What do you mean with "the choice function across ordinal indexes $i$ for each countable $s_i$"? Define it please.
I was confused as to the proper application of the proof that a countable union of countable sets is countable given some choice. If you recall, I was thinking that if both the ordinal indexes $i$ were countable and the sets $s_i$ themselves were countable, that we had a countable union of countable sets across the indexes. I was mistaken assuming the cofinality of $\omega_1$ is $\omega_1$.

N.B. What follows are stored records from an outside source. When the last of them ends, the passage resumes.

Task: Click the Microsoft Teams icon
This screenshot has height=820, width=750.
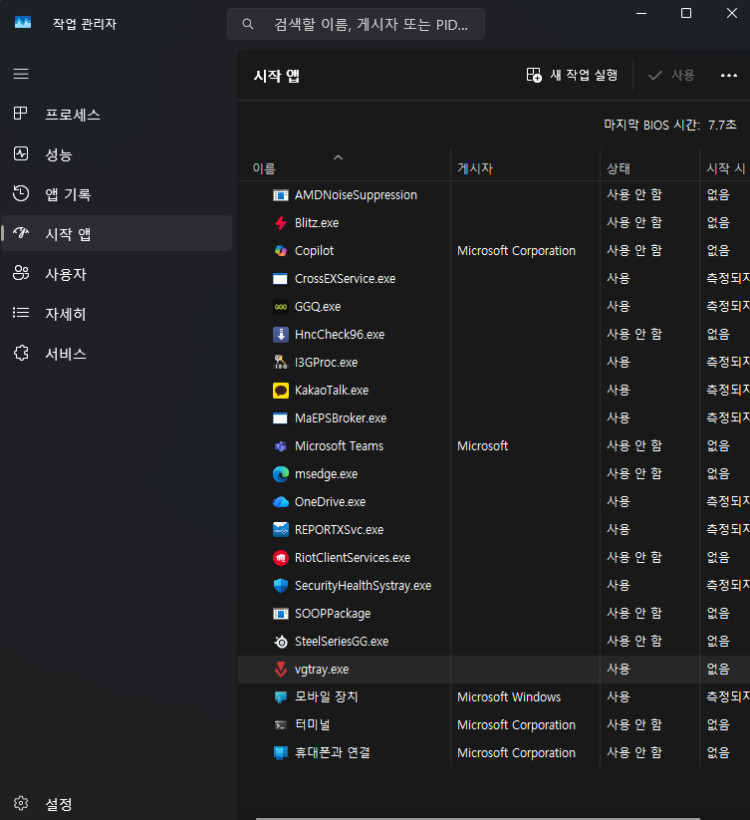Action: point(280,446)
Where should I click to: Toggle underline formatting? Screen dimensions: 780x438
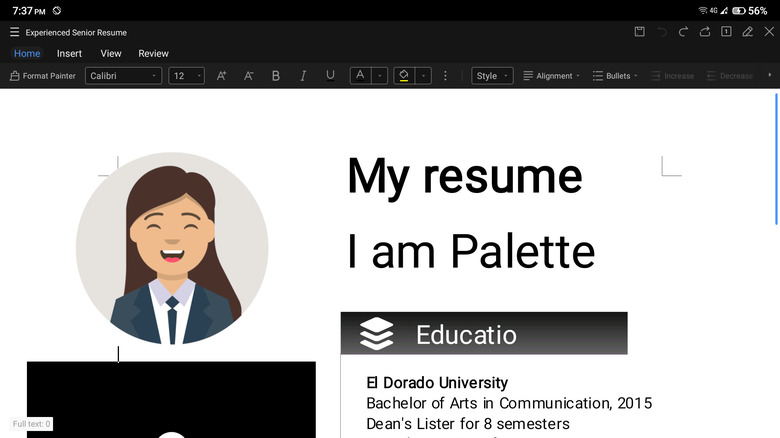[330, 76]
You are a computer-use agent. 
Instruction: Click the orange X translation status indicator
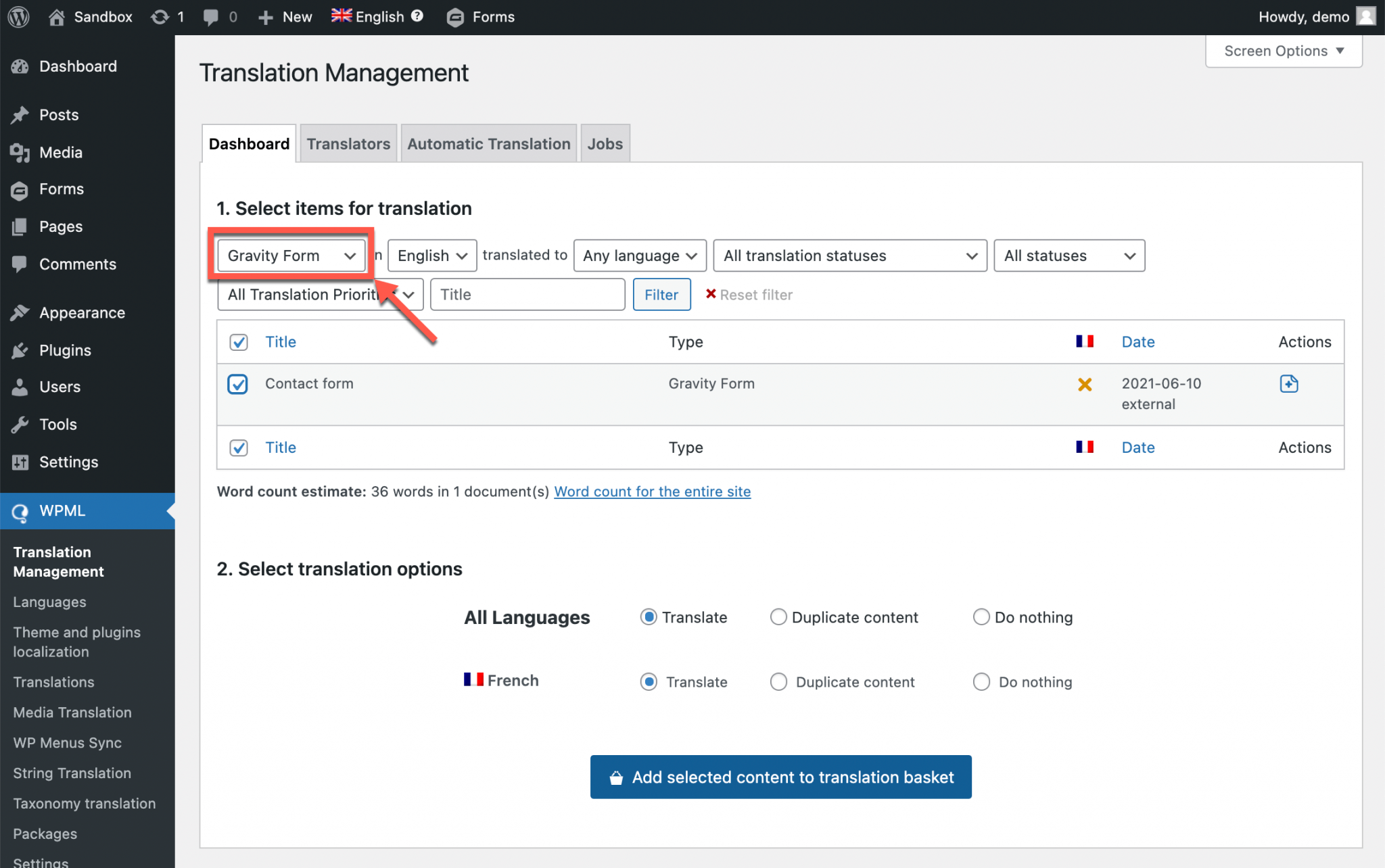1085,384
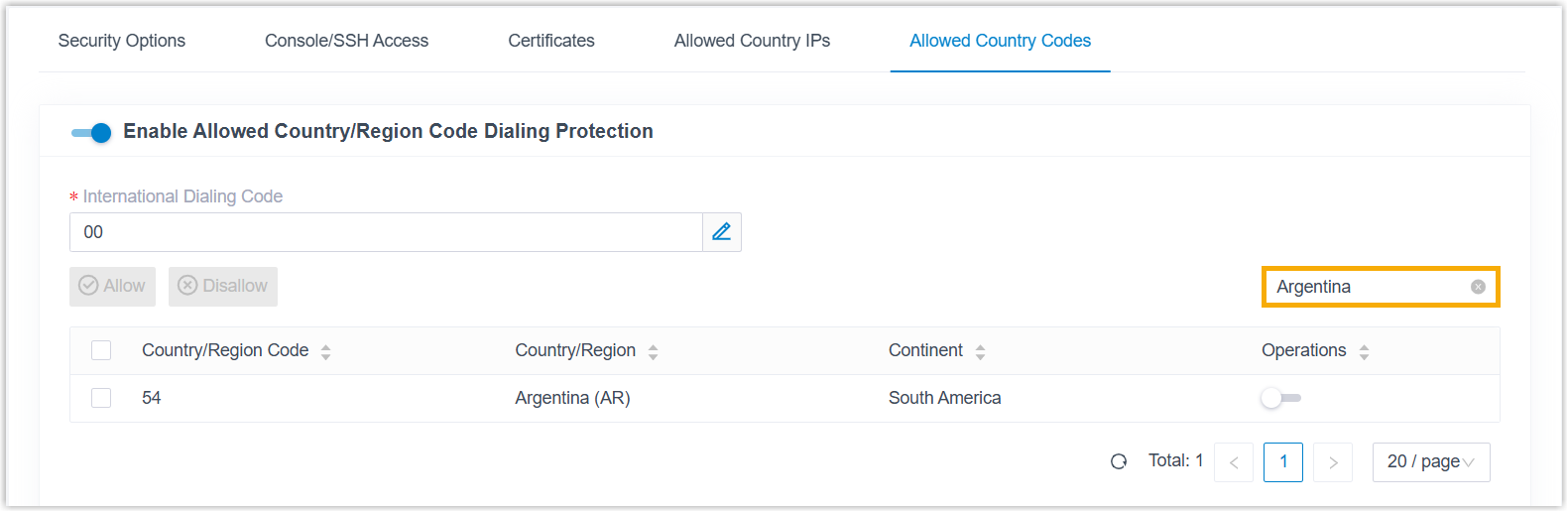1568x512 pixels.
Task: Sort by Continent column arrows
Action: [x=980, y=351]
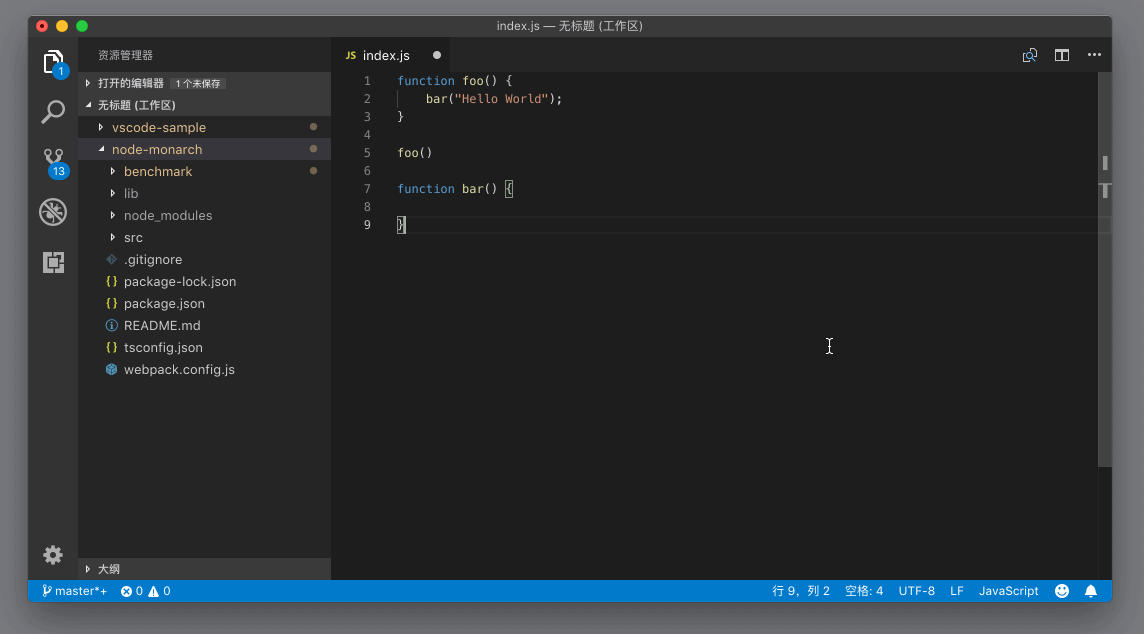Open package.json in the file tree
The width and height of the screenshot is (1144, 634).
tap(164, 303)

However, you did ask me for an explicit sequence. If you'll instead allow me the axiom of choice, then I choose a sequence $T$ as defined here (assume the non-transfinite option):

https://math.stackexchange.com/questions/3425712/question-involving-strength-of-fodors-lemma-no-ch-assumption

You are saying that my sequence cannot be unbounded in $\omega_1$, but I believe that my sequence $T$ is an enumeration of $\omega_1$. One of us must be mistaken and I'm happy to assume it's me considering the likelihood of me getting a Fields Medal isn't too great. :unsure:

I think that what we are saying is that it takes $\omega_1$ iterations (a piecewise function with $\omega_1$ pieces), which doesn't fall under the typical definition of a bijection when we make the standard assumption that "no bijection can exist between $\omega_1$ and $\omega$"?